Metric Alert threshold Interpretation
Plugin memory usage > 80% of configured cap Memory leak or unexpected input causing allocation
Plugin execution time p99 > 50ms for header plugins CPU-intensive code path; review for DoS risk
Plugin-denied request rate Sudden spike Either attack traffic or plugin misconfiguration
Plugin load errors Any Failed binary load; possible supply chain event
Audit log gap > 60s with no plugin events during traffic Log pipeline broken; investigate before assuming silence means no events

Summary

Gateway WASM plugins sit at the highest-value position in the request path. A plugin installed globally in Kong or APISIX sees every request, every auth token, every request body for every tenant in the deployment. The controls that matter:

  1. Sign and verify plugin binaries with cosign before loading. Never deploy an unsigned plugin binary to a production gateway node.
  2. Set explicit memory and CPU limits on every WASM plugin. Unbounded plugins are a DoS vector.
  3. Audit host API surface — know which gateway functions each plugin can call, and restrict dispatch_http_call access unless explicitly required.
  4. Scope plugins to routes or services, not globally. Global plugins have maximum blast radius.
  5. Namespace shared state by tenant identifiers to prevent cross-tenant data leakage.
  6. Log security decisions from plugin code to a write-once audit destination.

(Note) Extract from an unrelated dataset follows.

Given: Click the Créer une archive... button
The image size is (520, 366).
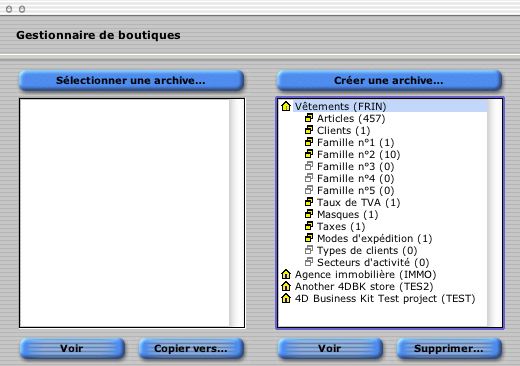Looking at the screenshot, I should tap(389, 80).

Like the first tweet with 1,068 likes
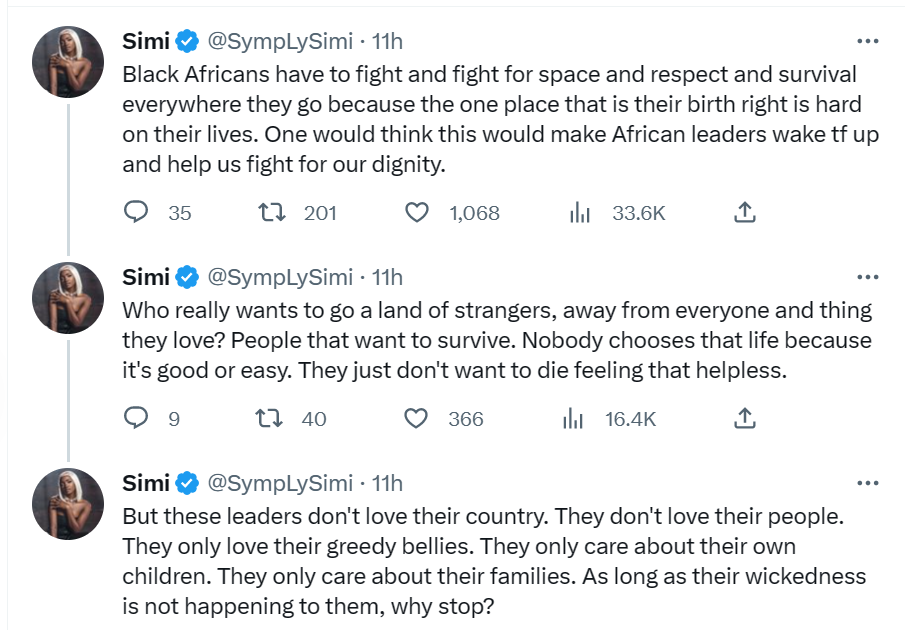(x=416, y=212)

Incident response requires knowing what every plugin decided for every request.

The WASM sandbox provides memory isolation between the plugin and the gateway host. It does not protect against a plugin that calls every host function available to it, reads every request header, and sends them via dispatch_http_call to an external endpoint. Defense requires controls at the deployment layer, the capability layer, the resource layer, and the observability layer — not just trust in the sandbox boundary.